Du dimanche au mardi, les Égyptiens de plus de 18 ans auront à choisir entre quatre candidats: l'ex-maréchal Sissi au pouvoir depuis qu'il a renversé l'islamiste Mohamed Morsi en 2013, et trois autres candidats globalement peu connus du grand public.
Dans le pays le plus peuplé du monde arabe, avec près de 106 millions d'habitants, le dispositif s'annonce pharaonique: quelque 9.400 bureaux de vote, 15.000 employés de la Justice mobilisés et une période de vote étalée sur trois jours. Les résultats seront annoncés le 18 décembre, à moins qu'il ne faille organiser un second tour. Ce scénario semble néanmoins peu probable à la lumière des élections de 2014 et 2018 à l'issue desquelles M. Sissi avait remporté 96% des voix.
Pour ce nouveau scrutin, certains observateurs ont cru un temps à une compétition plus ardue. Mais les deux figures d'opposition qui entendaient changer la donne, sans réel espoir de l'emporter mais pour porter une voix dissidente au moins le temps de la campagne, sont en prison ou en attente de leur procès.
Au-delà de la question des droits humains – l’Égypte est 135e sur 140 pays au classement de l’État de droit du World Justice Project –, la priorité numéro un des Égyptiens est la situation économique.
L'inflation caracole à 40%, la dévaluation de 50% a fait flamber les prix et le secteur privé ne cesse de se contracter. Les subventions publiques, elles, disparaissent les unes après les autres sous la pression du Fonds monétaire international (FMI).
"Libération des détenus d'opinion"
Le même FMI attend toujours de pouvoir mener ses évaluations trimestrielles après un nouveau prêt à l’Égypte, le deuxième pays du monde le plus exposé au risque de défaut de paiement, selon Bloomberg.

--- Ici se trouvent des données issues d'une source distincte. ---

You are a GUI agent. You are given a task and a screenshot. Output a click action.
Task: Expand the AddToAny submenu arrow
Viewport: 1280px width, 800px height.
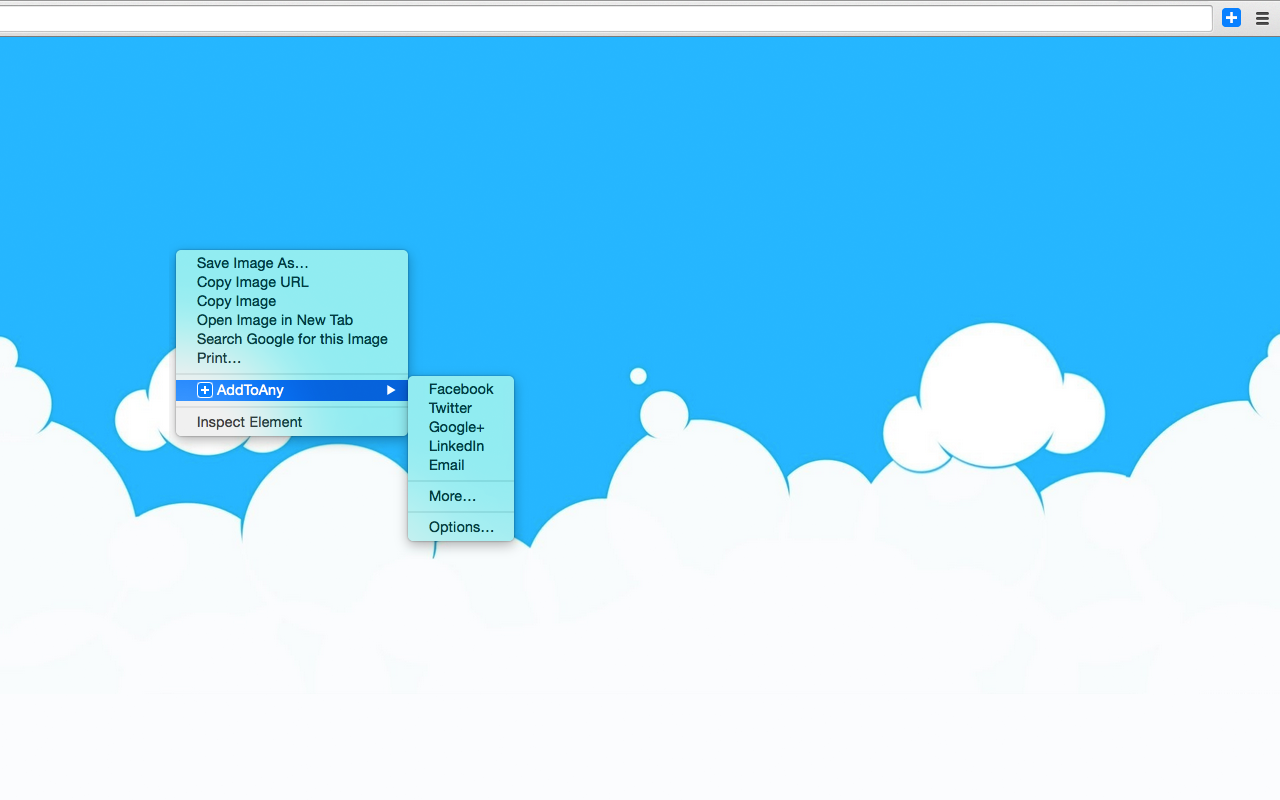tap(390, 390)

Conscient des attentes économiques des électeurs, le candidat Hazem Omar a assuré que sa "première décision" s'il était élu serait un "contrôle de l'inflation en supprimant la TVA sur les denrées de base". Il s'exprimait lors du seul débat télévisé entre candidats, auquel M. Sissi a envoyé un membre de sa campagne le représenter.
Un autre candidat, Farid Zahran, à la tête d'un petit parti de gauche, a lui promis "la libération de tous les détenus d'opinion", estimés à des milliers depuis l'arrivée au pouvoir de M. Sissi, et la "suppression des lois liberticides".
Pour l'Arab Reform Initiative, "la victoire garantie de M. Sissi n'a rien à voir avec sa popularité ou ses performances économiques". Le président sortant "va gagner parce qu'il contrôle les institutions de l’État et le très redouté appareil sécuritaire, en plus d'avoir éliminé tout concurrent sérieux", décrypte le groupe de réflexion basé à Paris.
Ezzat Ibrahim, membre du Conseil des droits humains – un organe indépendant dont les membres sont nommés par le Parlement –, dément que les dés soient jetés d'avance. "Affirmer que les élections sont gagnées d'avance, c'est vouloir empêcher les Égyptiens d'exercer leurs droits et promouvoir une mauvaise image de l’État", affirme-t-il à l'AFP.
Portraits de Sissi omniprésents
Dans les rues cependant, les affiches et banderoles proclamant le soutien de partis, de comités de quartiers ou de figures locales au président sortant sont partout. Les affiches de campagne des autres candidats, elles, sont bien rares.
Au-delà des défis internes, l'Arab Reform Initiative souligne l'impact de la guerre entre le Hamas palestinien et Israël dans la bande de Gaza, voisine du Sinaï égyptien. Ce conflit, affirme-t-il, "menace l'économie égyptienne déjà chancelante d'un nouveau coup tout en revivifiant la contestation dans la rue".
Le 20 octobre, des centaines d’Égyptiens avaient ainsi dérouté un cortège de solidarité avec les Gazaouis vers l'emblématique place Tahrir – où en 2011, des manifestations avaient entraîné la chute du président d'alors, Hosni Moubarak _ avant d'être rapidement dispersés. Depuis, plus aucun défilé pro-palestinien n'a été autorisé dans le pays où manifester est illégal.
Pour l'Arab Reform Initiative, "M. Sissi espère probablement que la guerre à Gaza lui apportera un levier de pression sur le Golfe et l'Occident", car il est un interlocuteur incontournable du conflit israélo-palestinien, tout en cherchant le soutien des "bailleurs internationaux pour alléger la crise économique".